Wright v. City of Los Angeles

HANSON, J., Concurring and Dissenting.

I concur in the majority’s opinion that, since the jury found that Officer Saurman did not falsely imprison or batter Jerry Wright, Jr., no factual basis supported imposing *357liability on Officer Saurman. The record shows that when the police arrived in the middle of the night, they faced a scene of utter confusion. The police observed the deceased, Jerry Wright, Jr., driving a vehicle over one Leroy Jones’s hand. There was evidence that Wright and Jones had been involved in a fight, which each accused the other of having caused. Family members and neighbors who congregated at the scene joined the accusations. Clearly the police had a duty to sort out this confusion, to restore order, and to summon paramedics, and they satisfied their duty.

I respectfully dissent with regard to the majority opinion’s finding of liability as to paramedic Maloney’s conduct. The majority opinion’s sole basis for reversal concerns Maloney’s failure to examine Jerry Wright, Jr., for symptoms of shock. Plaintiff’s theory of proximate causation is that had the paramedics treated the deceased victim for symptoms of shock, that treatment would have saved him from the true cause of death, which was not shock but sickle cell crisis. To base liability not on a failure to treat symptoms of the cause of death, but because a paramedic did not treat symptoms of another medical problem, is a quantum leap unsupported by legal authority that I am not prepared to take. In my view paramedic Maloney, as a matter of law, cannot be held liable for the unforeseeable consequences of failing to examine for or to treat symptoms of shock when a sickling crisis caused the death of Jerry Wright, Jr.

Furthermore, the controlling evidence as to the standard of care upon which the majority bases its finding of paramedical negligence is that outlined by the defense’s expert witness, Nurse Jones. That testimony, however, made insufficent allowance for the totality of unique circumstances surrounding the actual event. Nurse Jones was not a percipient witness to what transpired at the scene.

The standard of care to which the paramedic should be held is that of “gross” negligence, defined as the lack of even scant care or an extreme departure from the ordinary standard of conduct; the amount of care reasonable under given circumstances is related to the apparent risk.

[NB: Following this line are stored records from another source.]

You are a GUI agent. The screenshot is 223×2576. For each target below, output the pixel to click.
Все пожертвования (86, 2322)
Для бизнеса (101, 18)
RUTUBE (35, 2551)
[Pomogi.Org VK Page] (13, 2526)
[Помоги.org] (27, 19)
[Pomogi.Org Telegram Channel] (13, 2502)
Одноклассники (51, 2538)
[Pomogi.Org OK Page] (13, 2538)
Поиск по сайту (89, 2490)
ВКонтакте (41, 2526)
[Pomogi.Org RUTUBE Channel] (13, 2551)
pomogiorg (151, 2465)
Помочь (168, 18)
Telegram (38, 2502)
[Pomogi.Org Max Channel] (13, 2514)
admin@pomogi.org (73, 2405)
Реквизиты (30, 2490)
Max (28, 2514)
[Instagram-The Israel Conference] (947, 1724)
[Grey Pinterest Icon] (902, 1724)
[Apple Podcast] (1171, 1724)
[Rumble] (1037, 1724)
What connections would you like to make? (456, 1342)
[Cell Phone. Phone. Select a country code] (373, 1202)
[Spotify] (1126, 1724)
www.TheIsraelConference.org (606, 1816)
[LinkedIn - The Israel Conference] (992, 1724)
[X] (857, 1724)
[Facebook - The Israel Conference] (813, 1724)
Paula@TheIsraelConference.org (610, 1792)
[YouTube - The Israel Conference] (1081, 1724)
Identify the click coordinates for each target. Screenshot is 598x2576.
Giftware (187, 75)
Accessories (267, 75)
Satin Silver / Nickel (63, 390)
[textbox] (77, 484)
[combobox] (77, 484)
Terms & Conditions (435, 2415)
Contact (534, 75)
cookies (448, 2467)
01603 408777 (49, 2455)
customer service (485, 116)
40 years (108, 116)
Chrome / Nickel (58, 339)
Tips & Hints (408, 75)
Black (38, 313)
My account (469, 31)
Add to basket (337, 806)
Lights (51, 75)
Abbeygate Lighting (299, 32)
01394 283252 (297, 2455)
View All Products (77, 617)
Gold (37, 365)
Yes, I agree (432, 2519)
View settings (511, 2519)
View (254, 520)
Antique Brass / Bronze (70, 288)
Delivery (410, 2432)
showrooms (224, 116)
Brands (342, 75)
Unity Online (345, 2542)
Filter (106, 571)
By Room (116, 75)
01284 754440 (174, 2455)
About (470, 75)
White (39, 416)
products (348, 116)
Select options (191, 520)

Maloney was not trained to treat someone undergoing sickling crisis. Nothing triggered his awareness that Wright had sickle cell anemia. Although the paramedic’s examination did not conform in all particulars with the paramedical standard of care, it nevertheless did constitute “gross” negligence. Keeping in mind that standard of care and remembering that Maloney had no knowledge of the concealed disease of sickle cell anemia that actually caused Jerry Wright, Jr.’s, death, I cannot say that the trial court erroneously granted the judgment notwithstanding the verdict (j.n.o.v.)

As counsel for both sides concede, no case law adjudicates wrongful death arising from sickle cell anemia under these facts. This would be the *358first case imposing liability because a paramedic failed to test or treat for symptoms of something other than the actual cause of death. In my opinion, imposing liability under the totality of circumstances of this case stretches the nexus of liability close to absolute liability, and finds no basis in legislated or decisional law.

In sum, because the proof does not establish Maloney’s “gross” negligence, I cannot say the trial court erroneously the granted the j.n.o.v. I would affirm the judgment of the trial court.

The petition of defendants and appellants for review by the Supreme Court was denied June 20, 1990.